Methyl ethyl ketone – also known as MEK – is easily the most dangerous chemical we encounter in the powder coating shop.
And we encounter it a lot.
MEK does a great job of removing tough grease, adhesive residue, Sharpie ink – it cuts through almost anything, quickly and easily. That’s why we wipe most parts down with it before pretreating them. We also use MEK to check that parts were properly cured after coating (I’ll address this in a future blog).
While many powder coaters embrace MEK as a ubiquitous shop chemical, the smart ones approach it with an abundance of caution. Here’s what you need to know to stay out of harm’s way.
PPE is non-negotiable when using MEK.
Invest in rubber gloves, safety glasses, and a half face respirator with a charcoal filter, and wear all three anytime you’re working with MEK. If you can smell the chemical, your respirator filter isn’t doing its job – it should completely neutralize the acid vapors. The goal is to keep the chemical off of your skin, and its vapor out of your lungs.

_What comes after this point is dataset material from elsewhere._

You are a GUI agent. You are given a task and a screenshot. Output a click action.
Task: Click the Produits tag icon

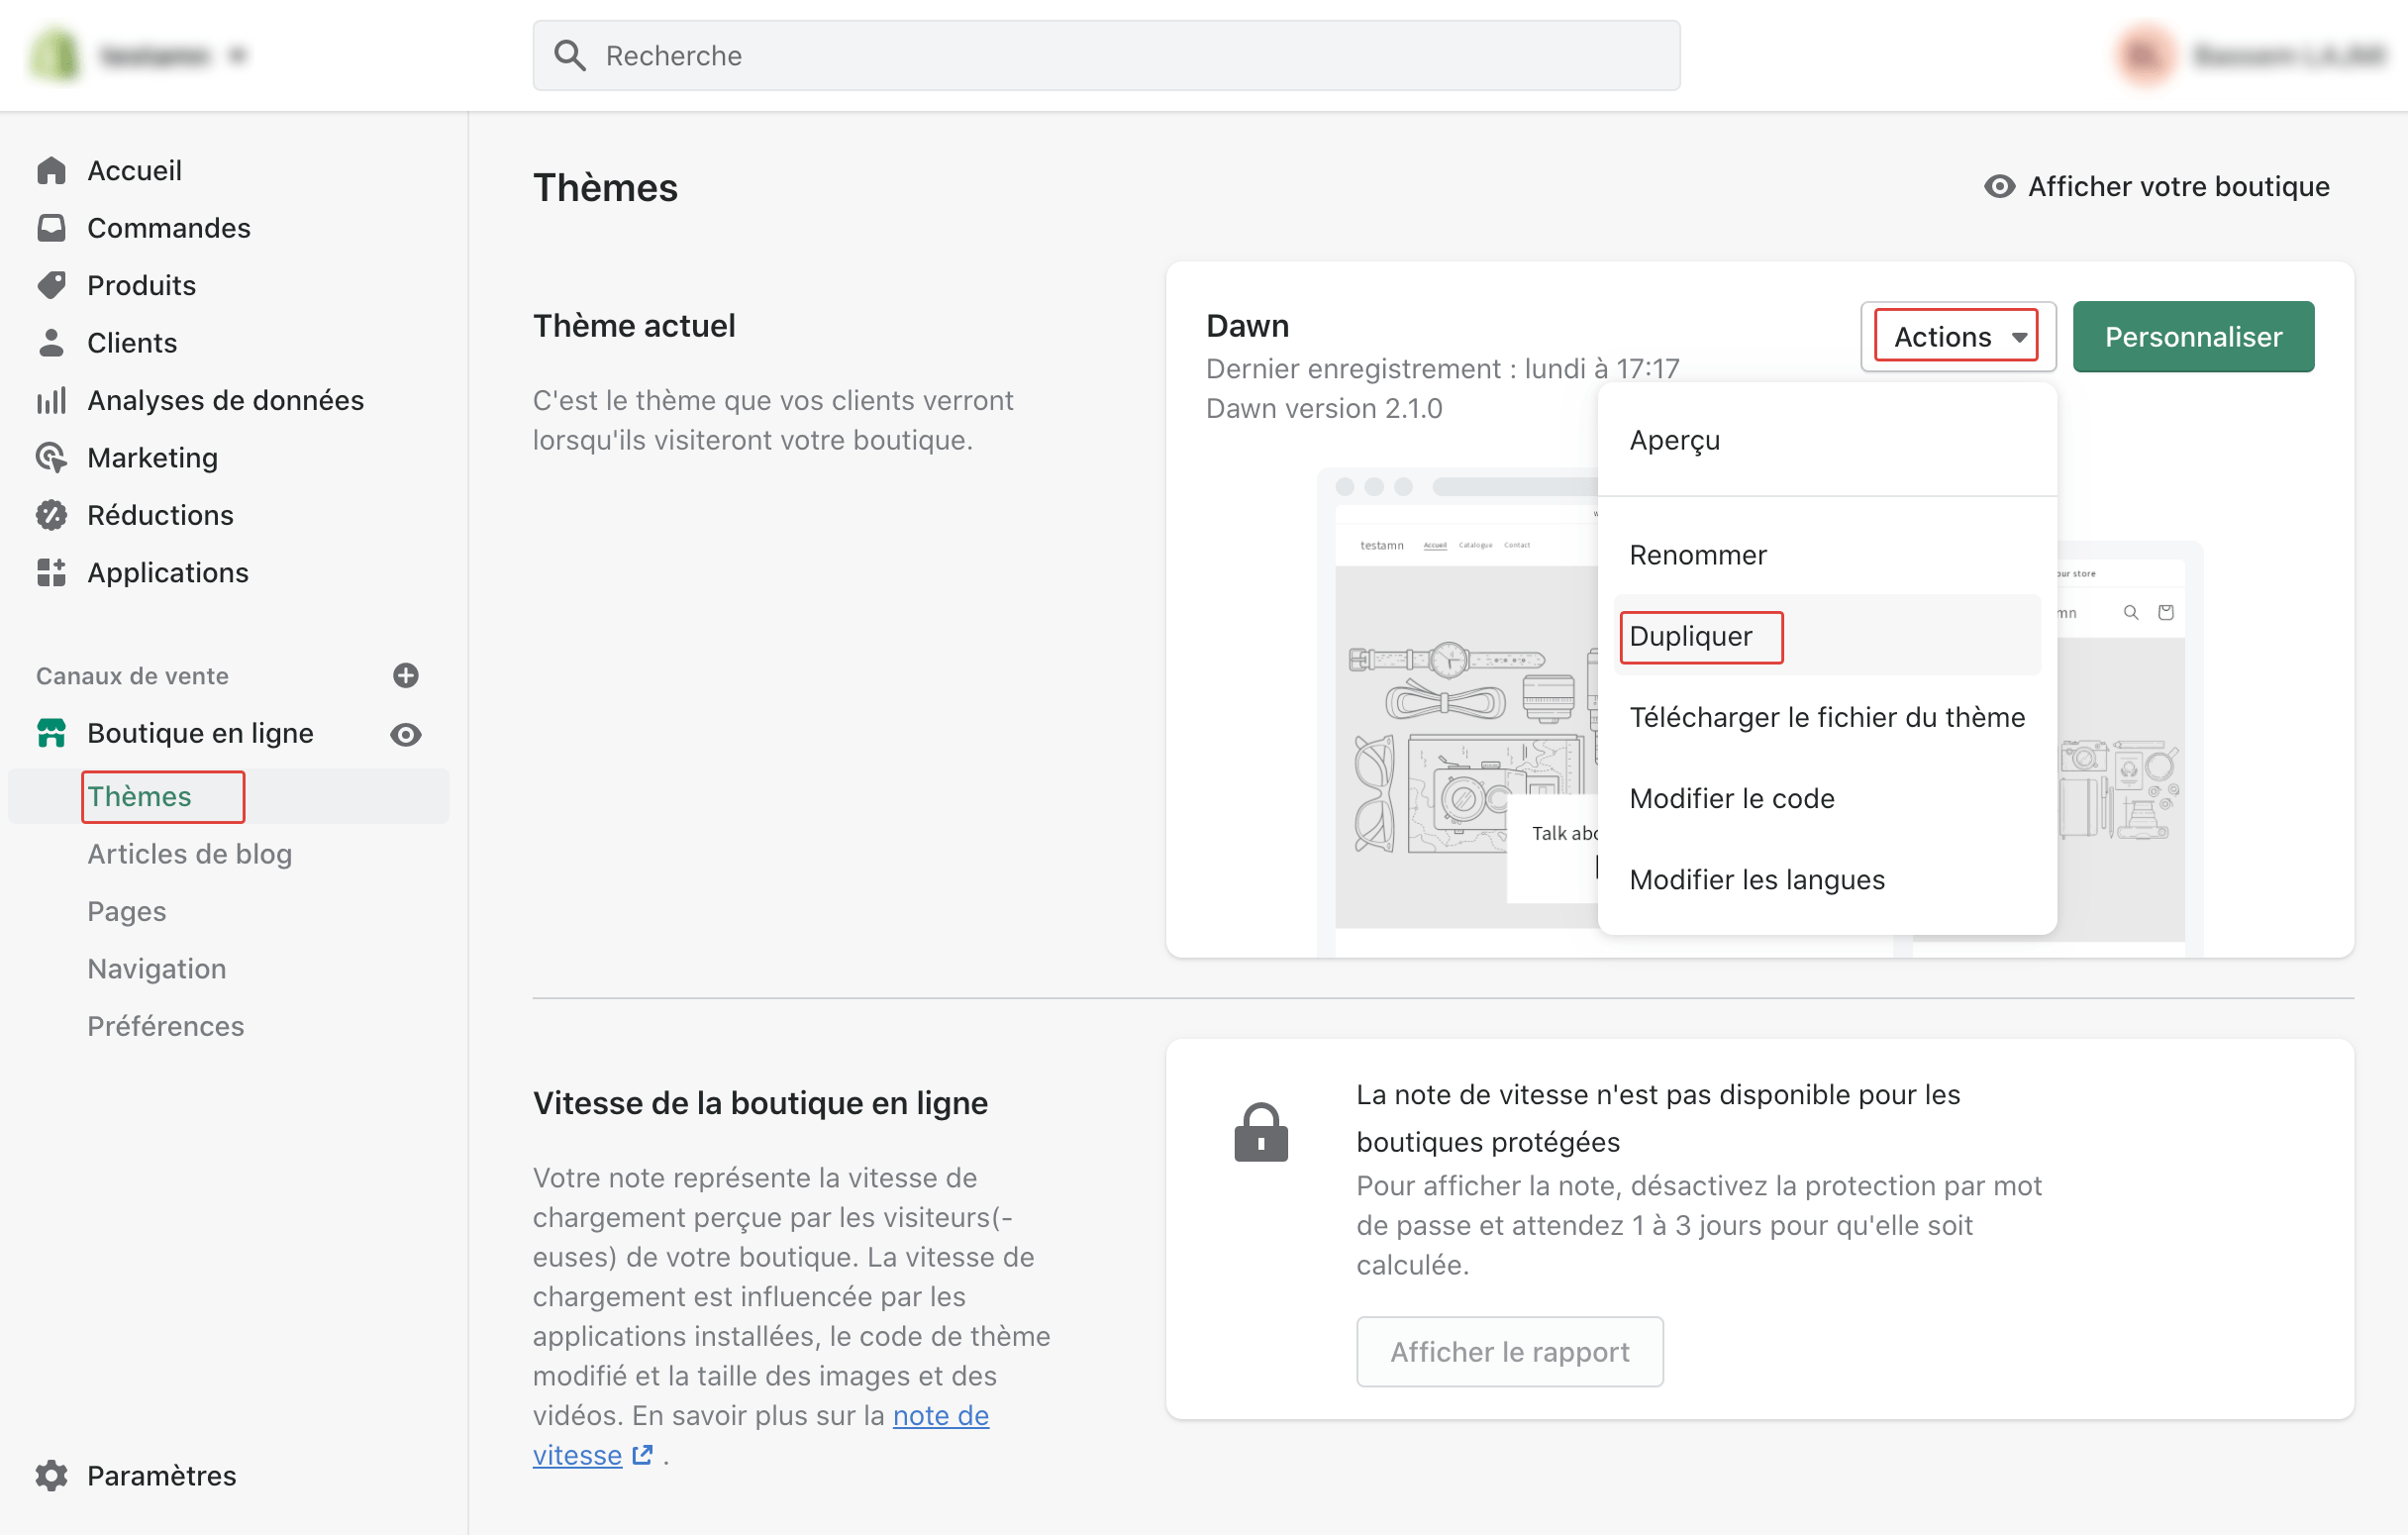[x=51, y=285]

Make sure the SDS is handy.
No matter what chemical you’re working with, you should have easy access to its safety data sheet. Some companies assemble data sheets into a binder. Others store them on a shop computer. Either way, the whole team needs access to them at all times. How else will you know what to do in case of exposure or ingestion?
Never transfer MEK to an unmarked container.
Hazardous chemicals should always be labeled with the product’s name, GHS pictograms, and the fire diamond. This allows the user to know not only what they’re using, but also its inherent risks. In my opinion, it’s better to purchase small quantities of MEK (1 gal cans) and leave it in its factory packaging, than to order a large drum and redistribute it into smaller unmarked jars.
MEK-soaked rags will combust if given the opportunity.
It’s happened at Kaser: we’ve had trash cans spontaneously burst into flame simply because there was a pile of wet, MEK-soaked rags at the bottom. Now, we hang them over the side of the can so they can dry without trapping heat. In the alternative, an airtight metal container designed for rag disposal would also work well.
Powder coaters, don’t let the fact that you spray a non-toxic, no-VOC coating lull you into a false sense of security. The powder itself may not be hazardous, but aspects of the pretreatment process definitely are.